_Source_.
• • •
The Keep-Kill-Combine Content Audit Framework: A Complete Guide
Patrick Scott · March 11, 2026 · 14 min read
Why most content audits are a waste of time
I've inherited a lot of content audits over the years. They almost always look the same: a massive spreadsheet with hundreds of URLs, a few columns of metrics, and no clear next step for any of them.
The team that produced the audit spent weeks pulling data. They color-coded things. They added a "priority" column. And then nothing happened, because nobody could look at 600 rows and figure out what to actually do on Monday morning.
That's not an audit. That's a census.
A useful content audit ends with decisions, not data. Every URL on your site should come out the other side with a clear verdict and a clear owner. If your audit doesn't produce that, it's just an expensive way to confirm what you already suspected: you have a lot of content, and some of it isn't great.
I built the Keep-Kill-Combine framework because I needed a repeatable system that forced a decision on every piece of content. Not "maybe revisit in Q3." Not "needs further analysis." A decision. Keep it, kill it, or combine it with something else. Three options. No hiding.
More content isn't better content. A 200-page site where every page earns its place will outperform a 600-page site where half the pages compete with each other.
The Keep-Kill-Combine framework
The core idea is simple. Every URL on your site gets sorted into one of three buckets:
- Keep: the page is performing, it's relevant, and it deserves to stay as-is (or with minor updates).
- Kill: the page is dead weight. It's not ranking, not converting, not serving any strategic purpose. Remove it or noindex it.
- Combine: the page has some value, but it overlaps with one or more other pages. Merge the best parts into a single, stronger piece.
That's it. Three buckets. The power of the framework isn't in its complexity. It's in the fact that it eliminates the most common audit failure mode: indecision.
I've used this on sites with 50 pages and sites with 4,000 pages. The scale changes. The process doesn't. You pull the data, you score each URL against a set of criteria, and you sort it into a bucket. Then you execute.
• • •
_Material supplied_.
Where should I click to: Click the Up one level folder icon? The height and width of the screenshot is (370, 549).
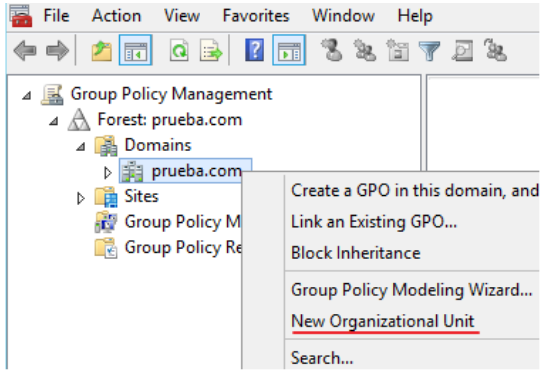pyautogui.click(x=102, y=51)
• • •
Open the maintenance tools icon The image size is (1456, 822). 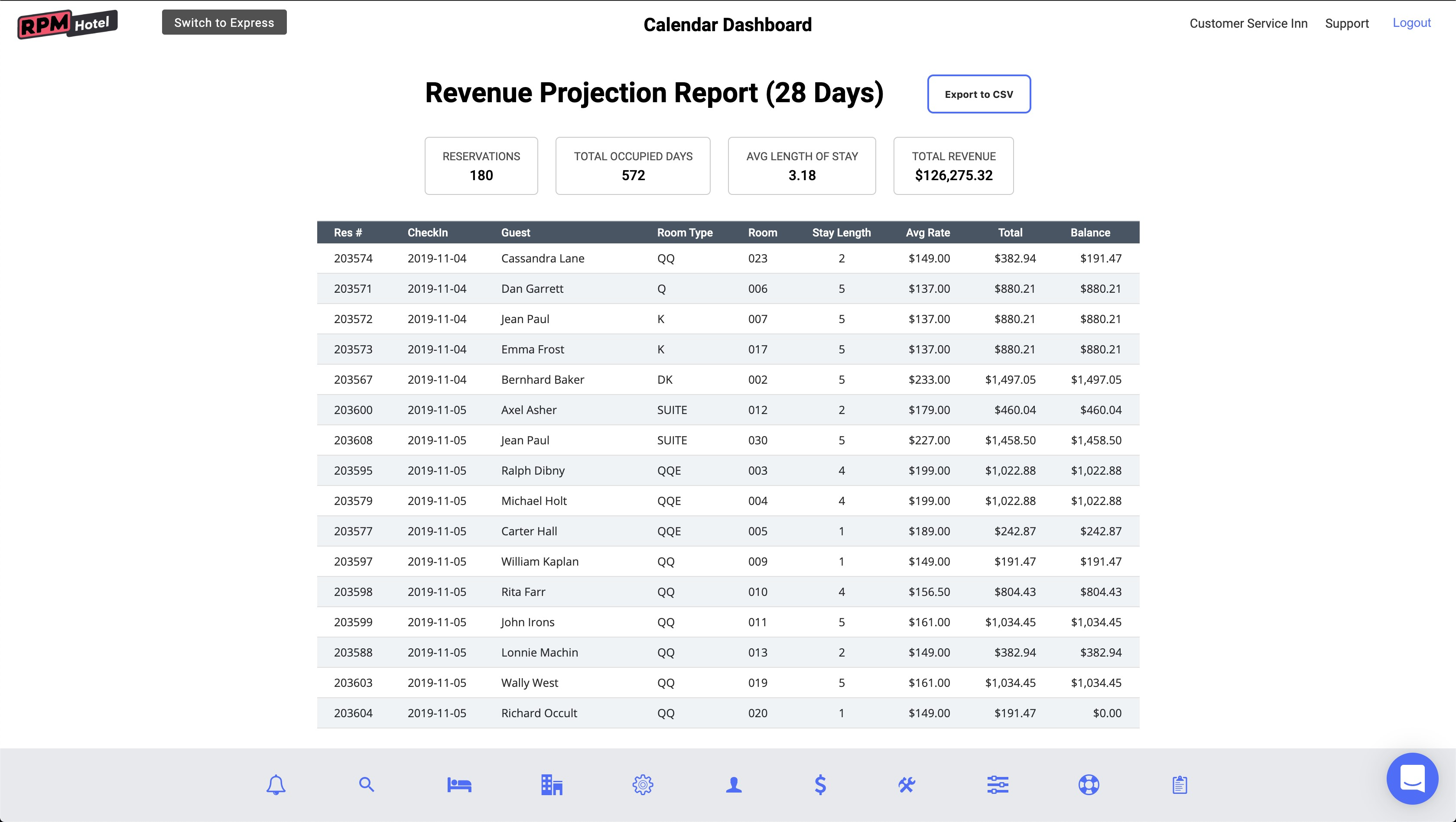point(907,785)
• • •
_Given request 1_.
Answer these from the content audit guide, one line each:
(a) What does the author call an audit that produces lots of data but no clear next step?
(b) What audit failure mode does the framework eliminate, according to the guide?
(c) What are the smallest and largest site sizes, in pages, that the author has used the framework on?
_Given request 2_.
Continue the content audit guide, picking up after its final sentence.

_Exercise answer 1_.
(a) A census.
(b) Indecision.
(c) 50 pages and 4,000 pages.

_Exercise answer 2_.
Let's break down each bucket.
Keep: what stays and why
A page earns a "Keep" when it's doing real work for your business. That doesn't mean it has to be your top performer. It means it's contributing something measurable and it's not duplicating effort elsewhere on the site.
Here's what I look at when deciding whether something stays:
- Organic traffic: Is Google sending people to this page? Even modest, steady traffic counts. I pull this from Google Search Console, not GA4, because GSC gives me impression data too.
- Conversions or micro-conversions: Does this page generate leads, sign-ups, purchases, or meaningful engagement? Check GA4 for events tied to the URL.
- Backlink profile: Does this page have external links pointing to it? If so, you don't just delete it. You redirect it. I use Ahrefs or Semrush to check this.
- Strategic relevance: Does this page support a topic cluster you care about? Sometimes a page doesn't rank yet but it's essential to your content strategy architecture.
- Freshness: Is the information still accurate? A page can have great metrics and still need a refresh if the content is outdated.
A Keep doesn't mean "never touch again." Most Keeps get a note about minor improvements. Update the stats, refresh the examples, tighten the intro. But the page stays at its current URL and retains its current purpose.
I flag two sub-categories within Keep: "Keep as-is" and "Keep and refresh." The distinction matters when you're building your execution plan. A Keep-as-is takes zero effort. A Keep-and-refresh is a task that needs to be scheduled.
On a healthy site, I'd expect 40 to 60 percent of pages to land in the Keep bucket. If you're seeing less than 30 percent, that's a sign the site has been publishing without a strategy for a while. If you're seeing more than 80 percent, you're probably being too generous with yourself.
Kill: what goes and why
This is where most teams get stuck. Killing content feels wrong. Someone spent time writing it. Maybe a stakeholder approved it. Maybe it was part of a campaign that had a budget attached to it.
None of that matters if the page isn't serving a purpose today.
Here are the signals that tell me a page should be killed:
- Zero or near-zero organic traffic for six months or more. I check Google Search Console for both clicks and impressions. If Google isn't even showing the page in results, that's a strong kill signal.
- No backlinks worth preserving. If Ahrefs shows zero referring domains, there's nothing to redirect.
- Thin content with no unique value. If the page is 200 words of generic advice that exists on a thousand other sites, it's not helping your SEO.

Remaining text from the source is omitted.